───── Data for review ─────

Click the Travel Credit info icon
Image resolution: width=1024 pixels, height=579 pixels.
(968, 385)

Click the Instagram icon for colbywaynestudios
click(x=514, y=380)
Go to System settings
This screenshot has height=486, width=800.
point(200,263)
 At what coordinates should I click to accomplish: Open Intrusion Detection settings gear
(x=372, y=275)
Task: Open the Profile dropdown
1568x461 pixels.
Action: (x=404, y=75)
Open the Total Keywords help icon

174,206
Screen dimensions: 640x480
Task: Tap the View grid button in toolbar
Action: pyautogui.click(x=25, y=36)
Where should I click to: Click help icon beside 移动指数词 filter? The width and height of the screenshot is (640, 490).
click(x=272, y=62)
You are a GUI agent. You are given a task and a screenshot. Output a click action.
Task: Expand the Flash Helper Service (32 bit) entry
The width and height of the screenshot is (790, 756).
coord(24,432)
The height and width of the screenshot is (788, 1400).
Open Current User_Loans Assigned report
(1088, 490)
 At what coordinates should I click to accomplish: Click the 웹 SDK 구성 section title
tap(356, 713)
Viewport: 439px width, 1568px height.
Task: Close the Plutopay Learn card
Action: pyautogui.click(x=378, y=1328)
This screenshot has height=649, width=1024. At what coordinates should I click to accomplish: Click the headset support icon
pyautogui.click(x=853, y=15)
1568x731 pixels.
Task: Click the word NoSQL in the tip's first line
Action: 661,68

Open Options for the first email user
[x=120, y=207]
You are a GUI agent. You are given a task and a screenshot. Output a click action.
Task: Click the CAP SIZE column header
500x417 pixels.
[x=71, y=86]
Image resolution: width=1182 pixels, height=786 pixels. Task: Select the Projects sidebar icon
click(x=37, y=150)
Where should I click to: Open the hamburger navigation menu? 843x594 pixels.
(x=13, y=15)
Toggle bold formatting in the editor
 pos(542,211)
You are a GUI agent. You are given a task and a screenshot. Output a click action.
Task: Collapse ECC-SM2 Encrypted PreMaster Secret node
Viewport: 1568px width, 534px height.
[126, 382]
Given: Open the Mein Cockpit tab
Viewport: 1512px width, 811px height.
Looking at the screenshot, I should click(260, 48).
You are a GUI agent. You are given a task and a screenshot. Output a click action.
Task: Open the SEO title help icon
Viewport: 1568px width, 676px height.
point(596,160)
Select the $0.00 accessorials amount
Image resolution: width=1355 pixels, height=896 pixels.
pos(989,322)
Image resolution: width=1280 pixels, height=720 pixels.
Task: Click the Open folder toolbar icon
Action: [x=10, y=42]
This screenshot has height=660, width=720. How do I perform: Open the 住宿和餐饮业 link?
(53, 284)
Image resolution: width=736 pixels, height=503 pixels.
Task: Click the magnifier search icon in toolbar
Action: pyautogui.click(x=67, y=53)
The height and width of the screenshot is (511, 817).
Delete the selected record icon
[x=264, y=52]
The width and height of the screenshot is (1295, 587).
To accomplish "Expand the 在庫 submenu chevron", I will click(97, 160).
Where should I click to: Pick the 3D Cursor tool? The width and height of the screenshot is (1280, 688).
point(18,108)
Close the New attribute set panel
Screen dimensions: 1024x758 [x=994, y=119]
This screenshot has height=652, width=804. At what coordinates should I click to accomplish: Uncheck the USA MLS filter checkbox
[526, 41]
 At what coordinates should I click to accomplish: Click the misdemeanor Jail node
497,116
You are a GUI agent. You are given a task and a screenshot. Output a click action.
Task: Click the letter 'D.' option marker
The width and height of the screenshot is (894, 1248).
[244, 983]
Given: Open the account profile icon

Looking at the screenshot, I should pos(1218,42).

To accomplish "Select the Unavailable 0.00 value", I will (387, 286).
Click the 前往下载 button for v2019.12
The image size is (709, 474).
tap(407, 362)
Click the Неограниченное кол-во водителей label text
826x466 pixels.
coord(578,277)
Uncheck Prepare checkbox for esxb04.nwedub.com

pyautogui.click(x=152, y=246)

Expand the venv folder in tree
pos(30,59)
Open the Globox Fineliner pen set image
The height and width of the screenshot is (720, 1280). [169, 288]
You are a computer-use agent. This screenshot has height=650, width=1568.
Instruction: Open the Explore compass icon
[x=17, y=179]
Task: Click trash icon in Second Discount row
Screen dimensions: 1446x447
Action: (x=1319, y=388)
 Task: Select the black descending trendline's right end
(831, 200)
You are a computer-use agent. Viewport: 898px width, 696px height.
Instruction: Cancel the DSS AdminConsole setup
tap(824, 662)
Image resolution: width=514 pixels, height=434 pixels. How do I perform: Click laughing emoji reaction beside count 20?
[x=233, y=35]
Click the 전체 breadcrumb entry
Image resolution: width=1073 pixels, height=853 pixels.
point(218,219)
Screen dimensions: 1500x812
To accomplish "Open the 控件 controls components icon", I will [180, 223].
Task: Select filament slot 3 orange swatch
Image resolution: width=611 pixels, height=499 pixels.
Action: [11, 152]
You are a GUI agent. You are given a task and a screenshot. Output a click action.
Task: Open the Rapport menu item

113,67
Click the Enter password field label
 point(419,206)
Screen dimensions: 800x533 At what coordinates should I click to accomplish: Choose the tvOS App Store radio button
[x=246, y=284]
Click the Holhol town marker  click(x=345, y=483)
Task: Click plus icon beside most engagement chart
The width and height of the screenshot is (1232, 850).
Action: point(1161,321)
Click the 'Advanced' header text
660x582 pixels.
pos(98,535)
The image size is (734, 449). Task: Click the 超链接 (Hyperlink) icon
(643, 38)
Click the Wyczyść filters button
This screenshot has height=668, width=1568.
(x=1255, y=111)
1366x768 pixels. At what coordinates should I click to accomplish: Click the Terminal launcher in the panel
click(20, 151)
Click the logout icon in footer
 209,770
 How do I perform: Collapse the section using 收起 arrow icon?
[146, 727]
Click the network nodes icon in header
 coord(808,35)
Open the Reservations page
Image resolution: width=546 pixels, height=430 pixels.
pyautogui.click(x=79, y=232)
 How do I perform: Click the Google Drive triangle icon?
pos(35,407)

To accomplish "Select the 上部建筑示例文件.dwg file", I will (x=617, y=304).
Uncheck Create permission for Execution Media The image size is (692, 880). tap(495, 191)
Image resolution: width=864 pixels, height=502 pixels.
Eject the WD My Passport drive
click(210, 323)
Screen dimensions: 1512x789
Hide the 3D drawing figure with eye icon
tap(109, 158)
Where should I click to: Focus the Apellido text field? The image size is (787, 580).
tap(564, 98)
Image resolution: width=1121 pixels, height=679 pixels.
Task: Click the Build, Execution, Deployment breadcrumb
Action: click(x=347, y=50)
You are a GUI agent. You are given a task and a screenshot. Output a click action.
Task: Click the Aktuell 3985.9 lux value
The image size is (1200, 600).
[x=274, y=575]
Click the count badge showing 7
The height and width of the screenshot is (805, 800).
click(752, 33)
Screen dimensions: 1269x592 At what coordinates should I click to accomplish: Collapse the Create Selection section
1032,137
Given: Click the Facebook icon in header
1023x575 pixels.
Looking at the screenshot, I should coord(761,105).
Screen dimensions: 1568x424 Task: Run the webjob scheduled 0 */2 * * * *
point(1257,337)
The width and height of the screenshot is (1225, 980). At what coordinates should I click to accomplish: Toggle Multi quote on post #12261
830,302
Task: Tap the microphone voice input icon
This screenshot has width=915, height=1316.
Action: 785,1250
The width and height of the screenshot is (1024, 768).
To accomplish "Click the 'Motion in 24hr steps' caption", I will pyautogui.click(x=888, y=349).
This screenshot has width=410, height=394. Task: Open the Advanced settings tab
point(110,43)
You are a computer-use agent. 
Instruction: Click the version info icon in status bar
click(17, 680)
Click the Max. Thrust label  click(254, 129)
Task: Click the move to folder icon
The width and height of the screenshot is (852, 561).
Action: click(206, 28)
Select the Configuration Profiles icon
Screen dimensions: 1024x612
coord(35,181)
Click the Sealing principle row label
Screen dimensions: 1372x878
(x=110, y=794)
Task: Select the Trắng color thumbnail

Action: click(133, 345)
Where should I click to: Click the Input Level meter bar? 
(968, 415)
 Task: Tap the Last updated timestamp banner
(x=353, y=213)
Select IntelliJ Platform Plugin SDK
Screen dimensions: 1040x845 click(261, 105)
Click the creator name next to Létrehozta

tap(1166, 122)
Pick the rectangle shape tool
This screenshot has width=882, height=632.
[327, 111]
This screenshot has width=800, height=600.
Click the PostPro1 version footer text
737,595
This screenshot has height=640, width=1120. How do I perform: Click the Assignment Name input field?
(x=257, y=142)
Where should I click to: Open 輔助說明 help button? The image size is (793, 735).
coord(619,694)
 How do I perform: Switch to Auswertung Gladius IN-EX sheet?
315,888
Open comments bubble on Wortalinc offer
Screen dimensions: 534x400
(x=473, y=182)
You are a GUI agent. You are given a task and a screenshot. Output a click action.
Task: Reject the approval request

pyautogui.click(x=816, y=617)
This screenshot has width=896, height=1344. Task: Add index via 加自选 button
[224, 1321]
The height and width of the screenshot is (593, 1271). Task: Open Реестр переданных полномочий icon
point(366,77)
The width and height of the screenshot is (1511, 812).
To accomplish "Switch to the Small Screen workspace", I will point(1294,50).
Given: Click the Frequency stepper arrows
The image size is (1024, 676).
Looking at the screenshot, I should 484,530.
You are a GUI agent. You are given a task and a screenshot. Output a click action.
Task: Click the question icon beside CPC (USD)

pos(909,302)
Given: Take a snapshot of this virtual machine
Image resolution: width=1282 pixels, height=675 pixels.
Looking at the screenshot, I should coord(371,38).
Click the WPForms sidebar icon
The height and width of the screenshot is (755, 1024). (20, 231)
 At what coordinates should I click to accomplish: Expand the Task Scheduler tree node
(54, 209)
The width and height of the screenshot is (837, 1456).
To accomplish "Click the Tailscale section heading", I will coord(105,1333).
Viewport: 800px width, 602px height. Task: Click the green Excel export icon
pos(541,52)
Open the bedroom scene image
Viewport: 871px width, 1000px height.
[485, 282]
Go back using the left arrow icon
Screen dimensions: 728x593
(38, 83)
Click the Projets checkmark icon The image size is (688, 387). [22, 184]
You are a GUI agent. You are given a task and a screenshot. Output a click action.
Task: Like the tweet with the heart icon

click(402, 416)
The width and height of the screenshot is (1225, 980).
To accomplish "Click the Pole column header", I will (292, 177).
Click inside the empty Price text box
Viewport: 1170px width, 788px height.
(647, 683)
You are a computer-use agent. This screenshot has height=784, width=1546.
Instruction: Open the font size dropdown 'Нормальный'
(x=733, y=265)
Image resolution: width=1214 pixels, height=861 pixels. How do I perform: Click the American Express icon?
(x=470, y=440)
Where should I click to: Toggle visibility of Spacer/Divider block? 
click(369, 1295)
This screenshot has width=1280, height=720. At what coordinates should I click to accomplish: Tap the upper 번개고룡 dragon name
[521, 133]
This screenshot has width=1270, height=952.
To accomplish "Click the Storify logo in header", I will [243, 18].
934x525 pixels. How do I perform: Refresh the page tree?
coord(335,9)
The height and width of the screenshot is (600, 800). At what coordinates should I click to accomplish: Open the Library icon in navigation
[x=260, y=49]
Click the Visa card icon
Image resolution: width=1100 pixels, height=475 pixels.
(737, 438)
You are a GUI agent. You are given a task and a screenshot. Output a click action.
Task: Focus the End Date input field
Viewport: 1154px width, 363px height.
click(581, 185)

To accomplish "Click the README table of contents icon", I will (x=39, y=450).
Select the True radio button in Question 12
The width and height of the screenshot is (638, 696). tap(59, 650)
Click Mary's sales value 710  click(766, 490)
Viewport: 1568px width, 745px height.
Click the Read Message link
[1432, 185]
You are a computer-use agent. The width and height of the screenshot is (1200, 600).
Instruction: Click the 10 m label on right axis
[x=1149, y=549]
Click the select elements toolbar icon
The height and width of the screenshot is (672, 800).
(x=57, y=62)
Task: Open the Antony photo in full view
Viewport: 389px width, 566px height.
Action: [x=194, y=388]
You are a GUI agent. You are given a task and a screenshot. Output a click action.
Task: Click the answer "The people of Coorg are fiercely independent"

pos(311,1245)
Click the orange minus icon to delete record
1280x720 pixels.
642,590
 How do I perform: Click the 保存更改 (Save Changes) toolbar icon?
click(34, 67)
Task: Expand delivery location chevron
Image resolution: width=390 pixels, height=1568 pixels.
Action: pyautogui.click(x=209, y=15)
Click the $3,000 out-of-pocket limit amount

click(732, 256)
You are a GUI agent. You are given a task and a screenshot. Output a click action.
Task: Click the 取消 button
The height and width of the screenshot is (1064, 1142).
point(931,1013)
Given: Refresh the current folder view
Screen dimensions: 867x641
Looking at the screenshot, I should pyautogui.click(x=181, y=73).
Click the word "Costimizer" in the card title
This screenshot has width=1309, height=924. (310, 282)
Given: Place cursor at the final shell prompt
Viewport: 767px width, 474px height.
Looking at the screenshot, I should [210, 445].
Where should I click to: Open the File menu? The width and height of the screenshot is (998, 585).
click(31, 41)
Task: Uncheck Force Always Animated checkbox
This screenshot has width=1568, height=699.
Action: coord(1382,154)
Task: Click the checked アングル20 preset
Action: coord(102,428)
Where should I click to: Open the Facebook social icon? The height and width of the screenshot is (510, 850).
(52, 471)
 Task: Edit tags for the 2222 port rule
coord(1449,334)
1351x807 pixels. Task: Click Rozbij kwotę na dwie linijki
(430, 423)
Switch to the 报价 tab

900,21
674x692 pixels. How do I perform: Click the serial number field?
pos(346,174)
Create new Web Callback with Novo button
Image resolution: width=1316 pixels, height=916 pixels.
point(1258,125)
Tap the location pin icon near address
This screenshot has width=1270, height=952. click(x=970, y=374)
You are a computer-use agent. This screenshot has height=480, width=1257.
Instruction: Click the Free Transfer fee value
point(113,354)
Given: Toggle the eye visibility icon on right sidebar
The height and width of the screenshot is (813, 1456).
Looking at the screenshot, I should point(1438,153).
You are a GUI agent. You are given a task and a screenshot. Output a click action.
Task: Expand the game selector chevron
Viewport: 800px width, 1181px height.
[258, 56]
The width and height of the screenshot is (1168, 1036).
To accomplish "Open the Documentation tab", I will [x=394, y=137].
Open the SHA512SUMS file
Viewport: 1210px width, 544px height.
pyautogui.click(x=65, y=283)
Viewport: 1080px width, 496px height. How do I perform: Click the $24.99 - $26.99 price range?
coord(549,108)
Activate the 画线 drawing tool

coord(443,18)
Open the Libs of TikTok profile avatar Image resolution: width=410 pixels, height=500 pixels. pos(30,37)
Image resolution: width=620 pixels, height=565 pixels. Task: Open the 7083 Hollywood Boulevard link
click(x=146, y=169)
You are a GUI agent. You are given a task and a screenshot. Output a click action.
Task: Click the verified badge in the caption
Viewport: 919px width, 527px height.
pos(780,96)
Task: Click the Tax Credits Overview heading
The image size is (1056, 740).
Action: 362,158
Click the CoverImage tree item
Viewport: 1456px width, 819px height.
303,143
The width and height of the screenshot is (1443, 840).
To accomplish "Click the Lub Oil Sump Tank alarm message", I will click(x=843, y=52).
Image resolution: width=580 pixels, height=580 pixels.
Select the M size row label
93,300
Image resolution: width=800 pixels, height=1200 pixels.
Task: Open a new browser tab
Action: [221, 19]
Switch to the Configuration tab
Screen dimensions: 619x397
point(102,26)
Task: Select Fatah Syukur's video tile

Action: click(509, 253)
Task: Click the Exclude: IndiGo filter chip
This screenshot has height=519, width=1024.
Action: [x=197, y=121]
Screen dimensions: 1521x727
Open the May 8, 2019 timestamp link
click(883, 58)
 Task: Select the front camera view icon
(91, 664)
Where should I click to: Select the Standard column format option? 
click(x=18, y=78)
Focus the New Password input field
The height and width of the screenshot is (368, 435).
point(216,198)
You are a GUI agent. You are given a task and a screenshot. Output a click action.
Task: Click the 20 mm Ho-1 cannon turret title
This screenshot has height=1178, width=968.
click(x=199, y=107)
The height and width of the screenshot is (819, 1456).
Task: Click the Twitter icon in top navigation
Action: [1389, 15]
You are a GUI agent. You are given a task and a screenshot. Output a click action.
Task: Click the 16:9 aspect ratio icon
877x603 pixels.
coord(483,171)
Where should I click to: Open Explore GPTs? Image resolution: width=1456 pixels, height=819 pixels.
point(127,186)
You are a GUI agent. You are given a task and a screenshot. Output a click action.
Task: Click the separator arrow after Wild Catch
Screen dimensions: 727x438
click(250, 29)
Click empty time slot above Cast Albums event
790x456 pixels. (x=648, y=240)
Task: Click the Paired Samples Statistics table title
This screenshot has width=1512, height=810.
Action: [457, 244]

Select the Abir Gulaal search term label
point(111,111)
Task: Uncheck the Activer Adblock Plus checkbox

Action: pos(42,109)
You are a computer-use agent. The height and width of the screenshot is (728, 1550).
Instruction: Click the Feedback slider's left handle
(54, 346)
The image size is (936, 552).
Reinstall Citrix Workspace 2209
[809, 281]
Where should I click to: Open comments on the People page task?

─────

*Task details*. Your task is to return each line of the data above that contains the string "entry".

*Output of the exercise*.
Task: Expand the Flash Helper Service (32 bit) entry
Click the 전체 breadcrumb entry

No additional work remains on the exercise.